My heart hammered against my ribs, it was a frantic, irregular drum. I tried to reach for my "tactical weapon," the iron spoon, but my fingers wouldn't curl. They were just meat. Dead weight.
"Dad!!" she whispered, the word slipping out, sharp and real. It hit me harder than a bullet.
The System screeched in my ears.
〔 DANGER: UNAUTHORIZED CONTACT 〕
〔 SUBJECT ID: ....DAUGHTER? 〕
〔 ERROR. ERROR. ERROR. 〕
I bit my tongue until the taste of hot iron flooded my mouth, using the pain to force the "System" back online. The blue text flared back to life, bruising the air.
"The... lán-beh-khì..." I forced out, my voice sounding like gravel being ground in a mortar.
"The harbor. Move... move to the tunnel."
The wind began to howl from the dark throat of the tracks—the cold, electric breath of the approaching train. The platform lights strobed against the concrete. It was the 8:15 PM train to Hamasen.
HSSSSSSS.
The doors slid apart—a pressurized airlock opening into a white vacuum.

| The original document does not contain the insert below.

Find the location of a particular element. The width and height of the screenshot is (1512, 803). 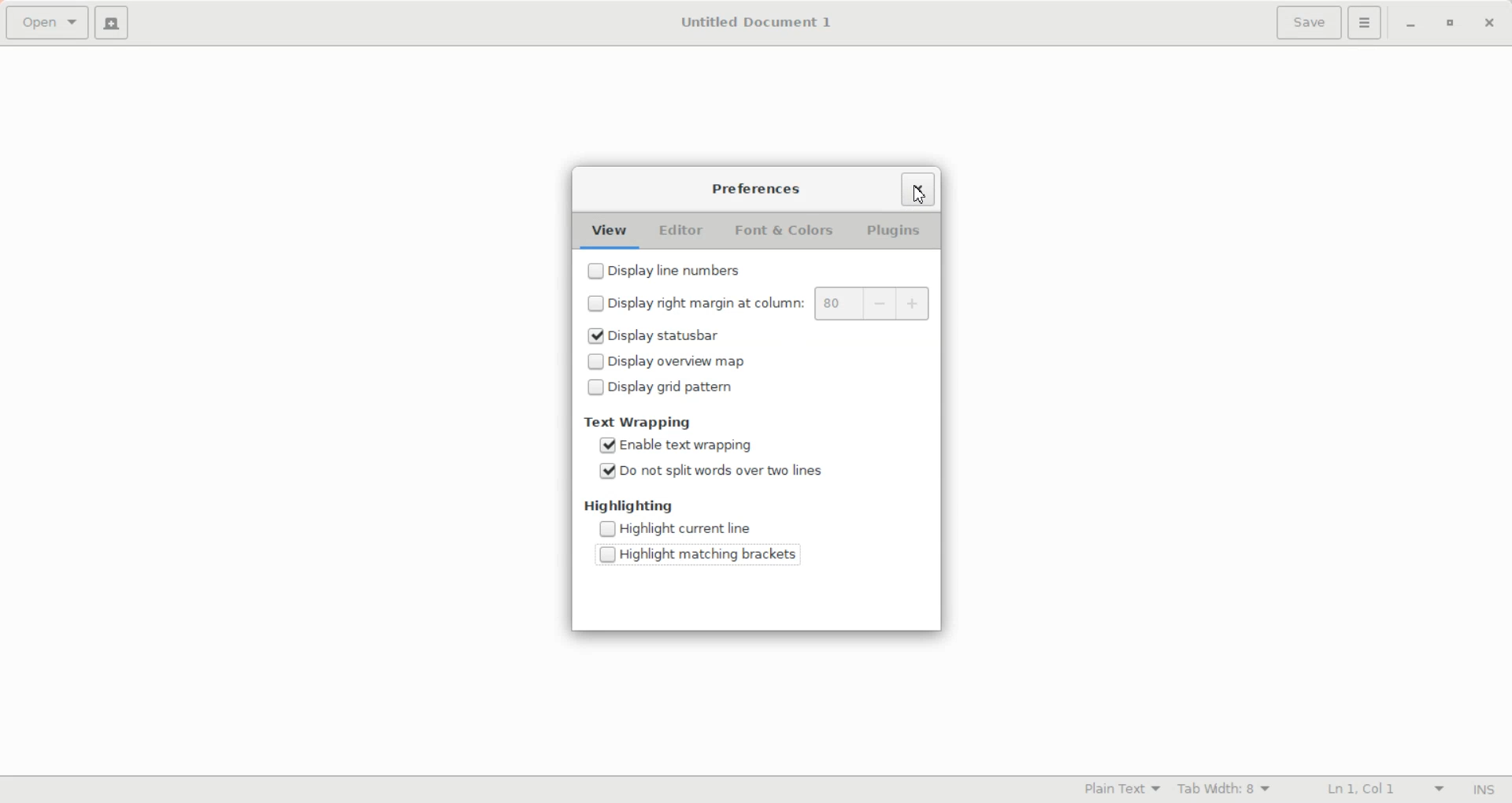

"Initiate….. boarding," I rasped.
A-Lan didn't hesitate. She grabbed the sleeve of my vest and hauled it. She moved with the desperate strength of someone trying to drag a wreck out of a fire. We lurched into the train, collapsing into a corner seat.

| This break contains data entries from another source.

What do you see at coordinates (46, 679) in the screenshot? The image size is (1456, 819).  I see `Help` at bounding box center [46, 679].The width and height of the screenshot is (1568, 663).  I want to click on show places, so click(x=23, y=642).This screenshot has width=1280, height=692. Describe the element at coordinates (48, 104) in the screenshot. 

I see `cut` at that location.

The doors sealed shut. The world outside the window began to slide, then blur, then scream.
〔 SECTOR: EXTRACTION POD / HARBOR BOUND 〕
〔 STATUS: TRANSIT COMMENCED 〕
〔 BIO-SIGNS: CRITICAL 〕
I leaned my head against the cold glass. The sea of needles in my brain was turning into a tide—a massive wave of white noise. Every flash of the tunnel lights was like a hammer blow. A-Lan sat next to me, her pink backpack pulled tight against her chest. She reached out and took my lead-heavy hand again. Her skin was warm. It was the only thing in the universe that didn't feel like it was made of plastic or junk.
"Wei," she whispered, looking at the grey reflection in the window.
"The code... the one you were speaking. I don't know it."
"It's... the old frequency," I managed, my eyes fluttering.
"Before... before the Agency.... found me. Long….. range.... transmission."
I closed my eyes. The blue text was dimming, fading into a single, pulsing line of violet light. I didn't know where we were going. I didn't know if the Shadow was already in the next train, holding a syringe or a gun. All I knew was the weight of her hand and the thump-thump of the wheels on the tracks.
Moving south.
Always south.
Toward the boat, and the salt, and the final breakage.